▶ [EXTRACT]
========================================================================

# Rain Gauges



## Scagfreedom48z+ (Oct 6, 2018)

I bought 20 to get a better idea of how much water my irrigation system is putting down. This oppressive heat has made things difficult for the lawn. Stupid question, where should the water gauge actually be placed? Dry spots? Or just pick random spots to them?


----------



## spaceman_spiff (Feb 5, 2021)

Evenly space them out across the lawn, but yeah, I'd make sure I stick one in a dryspot. Although, I only have 1600 sq ft vs your 30k, so my lawn is much easier :lol:

Maybe section your large zones off into subzones to get more data points?


----------



## Scagfreedom48z+ (Oct 6, 2018)

spaceman_spiff said:


> Evenly space them out across the lawn, but yeah, I'd make sure I stick one in a dryspot. Although, I only have 1600 sq ft vs your 30k, so my lawn is much easier :lol:
> 
> Maybe section your large zones off into subzones to get more data points?


Lol, I agree! It's going to be perfect but since I have 20 of them, I'll be able to spread them decently I think


----------



## confused_boner (Apr 5, 2021)

More often than not it seems dry spots are due to out of wack sprinkler coverage. I would def put one in every dry spot and do an irrigation audit (I actually just did this myself after getting a few dry spots) I had to replace quite a few MP Rotator heads with longer coverage area versions and currently upgrading from old Hunter PGP rotors to Rainbird 5004 rotors to get more even head-to-head coverage.

I haven't even replaced most the old PGP rotors yet, but I did fix the throw radius and arcs on the ones that were really bad and it is a HUGEEEE difference in just 3 weeks.


----------

========================================================================

▶ [SOURCE DATA]
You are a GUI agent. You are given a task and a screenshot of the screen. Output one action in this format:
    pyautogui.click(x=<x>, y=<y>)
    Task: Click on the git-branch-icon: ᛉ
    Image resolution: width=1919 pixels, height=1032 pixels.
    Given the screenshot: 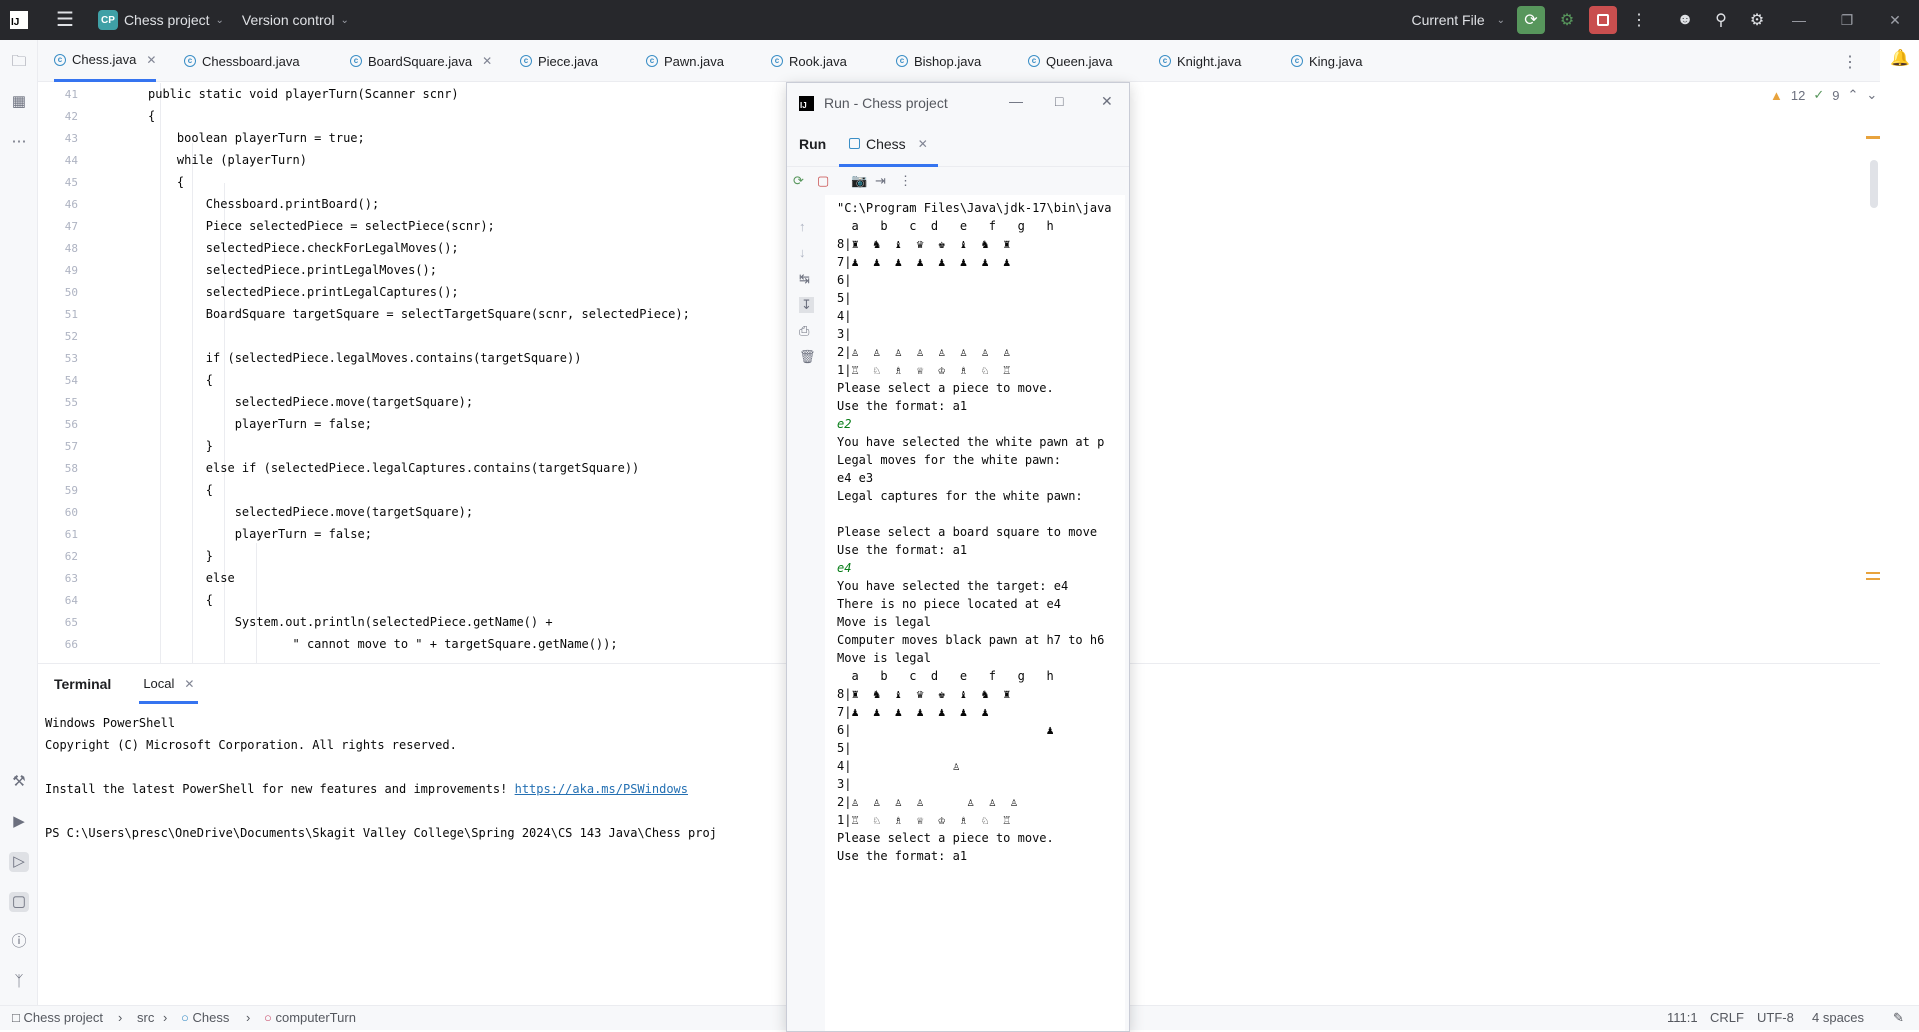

========================================================================

▶ [INSTRUCTIONS FOR THE TASK] From the rain gauge thread, list every type of sprinkler head or rotor that is named by brand or model.

▶ [EXERCISE RESULT]
- MP Rotator heads
- Hunter PGP rotors
- Rainbird 5004 rotors